For this exercise, restate the data below with no change at all.

----------------

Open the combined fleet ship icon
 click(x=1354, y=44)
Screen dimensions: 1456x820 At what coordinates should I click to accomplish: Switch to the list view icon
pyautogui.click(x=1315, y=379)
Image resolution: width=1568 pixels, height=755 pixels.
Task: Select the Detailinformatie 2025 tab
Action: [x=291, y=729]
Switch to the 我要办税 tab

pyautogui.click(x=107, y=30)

----------------

### [RESULT FOR THIS EXERCISE]
Open the combined fleet ship icon
 click(x=1354, y=44)
Screen dimensions: 1456x820 At what coordinates should I click to accomplish: Switch to the list view icon
pyautogui.click(x=1315, y=379)
Image resolution: width=1568 pixels, height=755 pixels.
Task: Select the Detailinformatie 2025 tab
Action: [x=291, y=729]
Switch to the 我要办税 tab

pyautogui.click(x=107, y=30)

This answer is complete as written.